> ACTIVITY:
Whenever the word "each" turns up in a line below, that line should be copied.

> DATA PROVIDED:
○ ○ ○ ○ ○ ○ ○
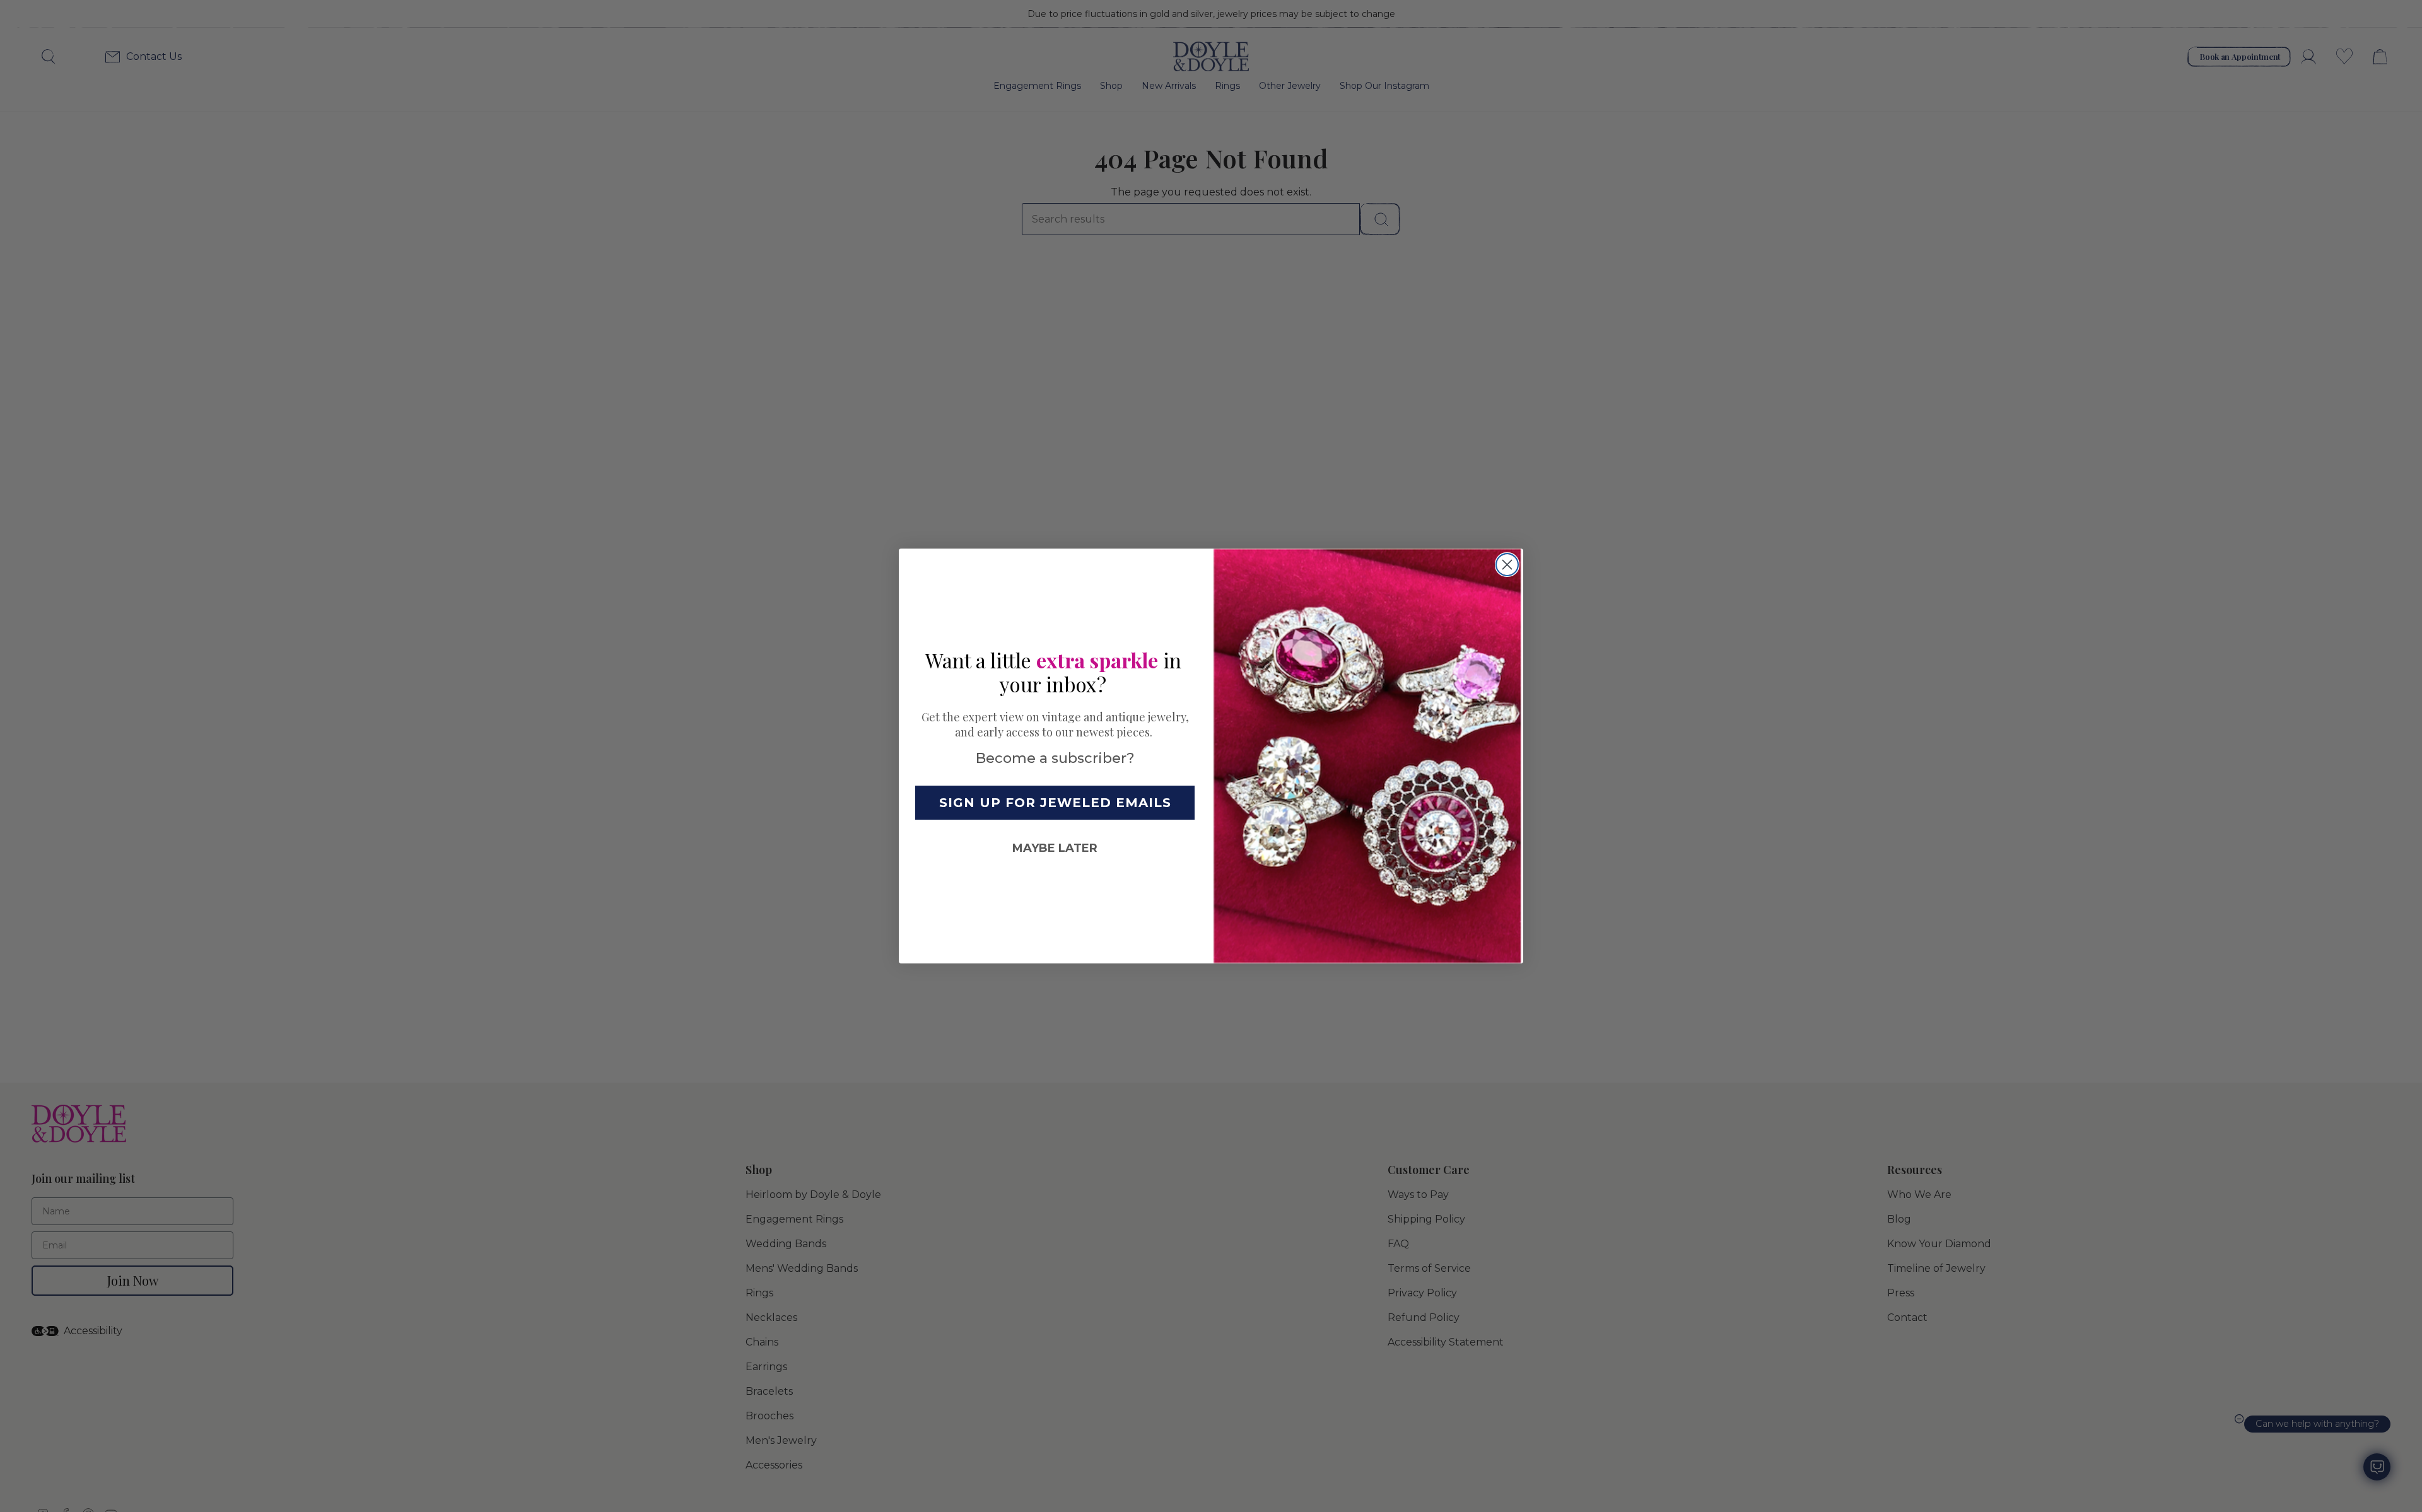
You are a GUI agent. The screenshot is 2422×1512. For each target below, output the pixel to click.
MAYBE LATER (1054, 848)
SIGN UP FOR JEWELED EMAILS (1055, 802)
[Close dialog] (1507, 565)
○ ○ ○ ○ ○ ○ ○
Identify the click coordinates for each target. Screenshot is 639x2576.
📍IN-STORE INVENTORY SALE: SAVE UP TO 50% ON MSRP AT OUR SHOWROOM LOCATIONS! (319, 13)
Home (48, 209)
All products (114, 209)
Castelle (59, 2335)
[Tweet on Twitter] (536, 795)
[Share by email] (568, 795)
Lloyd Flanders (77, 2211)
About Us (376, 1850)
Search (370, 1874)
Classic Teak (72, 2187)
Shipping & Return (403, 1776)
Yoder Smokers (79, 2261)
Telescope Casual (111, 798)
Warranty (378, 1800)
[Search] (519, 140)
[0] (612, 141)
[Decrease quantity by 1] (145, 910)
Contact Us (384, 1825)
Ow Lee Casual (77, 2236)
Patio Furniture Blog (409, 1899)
○ ○ ○ ○ ○ ○ ○
> SOLUTION TO THE PROBLEM:
You are a GUI agent. The screenshot is 2422×1512. For each target below, output the pixel to click.
Identify the click coordinates for each target. Screenshot is 639x2576.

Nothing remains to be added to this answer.